Stocks climb to record levels as manufacturing expands in the US and China; Dow nears 17,000


The Dow Jones closed at an all-time high Tuesday.


NEW YORK — A better outlook for global manufacturing pushed the stock market to an all-time high on Tuesday.

The Dow Jones industrial average climbed within two points of 17,000 for the first time after separate surveys showed that manufacturing expanded in China and the United States, the world’s two biggest economies. In China, manufacturing grew in June for the first time in six months and in the United States the sector notched its 13th straight month of growth.

The Dow climbed as high as 16,998.70 in early afternoon trading.
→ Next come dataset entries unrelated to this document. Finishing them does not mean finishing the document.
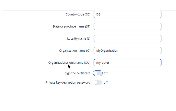Screen dimensions: 176x111
Task: Click the 'MyOrganization' text in the field
Action: [x=107, y=51]
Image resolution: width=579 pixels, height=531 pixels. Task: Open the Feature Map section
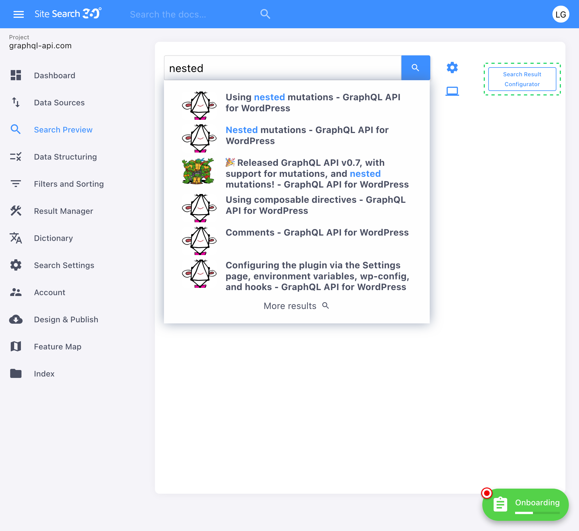[58, 347]

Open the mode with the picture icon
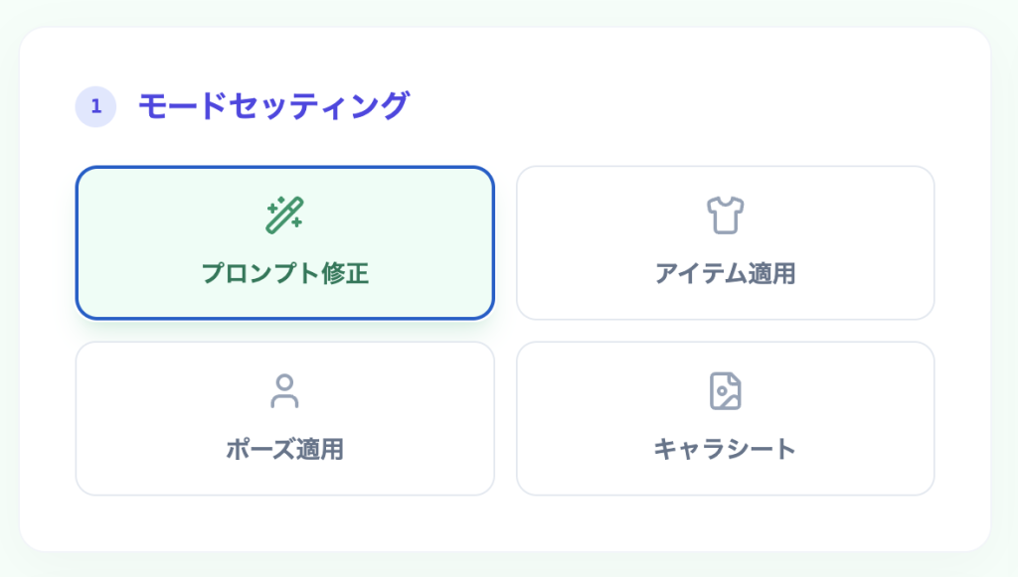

For the day, it gained 129.47 points, or 0.8 percent, to 16,956.07. The previous record of 16,947.08 was set June 20.

The Standard & Poor’s 500 index rose 13.09 points, or 0.7 percent, to 1,973.32. Its previous high was 1962.61 on June 23.

The Nasdaq composite rose 50.47, or 1.1 percent, to 4,458.65. That tech-heavy index’s record high was 5,048.62, set in 2000.

On Tuesday, General Motors rose the most in almost a month. The automaker reported that its U.S. sales increased 1 percent in June despite a record-setting string of safety recalls. Netflix jumped after analysts at Goldman Sachs raised their outlook on the stock.

“The economic news, by and large, isn’t bad here,” said Phil Orlando, chief equity strategist at Federated Investors. “Maybe investors are starting to think that this thing is going to grind higher.”

Stocks climbed from the open after HSBC said its Chinese purchasing managers index rose to 50.7 in June from 49.4 a month earlier. Numbers above 50 signal growth.

The market added to its gains after another survey showed that U.S. manufacturing kept growing.

The gains were broad. Nine of the 10 industry sectors that make up the S&P 500 rose. Utilities were the only sector to fall.

The S&P 500 index has now gained 6.8 percent this year, after jumping almost 30 percent in 2013. While stocks are no longer cheap, they are still a compelling investment compared with bonds or cash because interest rates are close to zero, said Joe Tanious, a global market strategist at JPMorgan Funds.

“In the long run market prices are dictated by the fundamentals,” said Mr. Tanious. “And the underlying fundamentals suggest that markets can move higher from here.”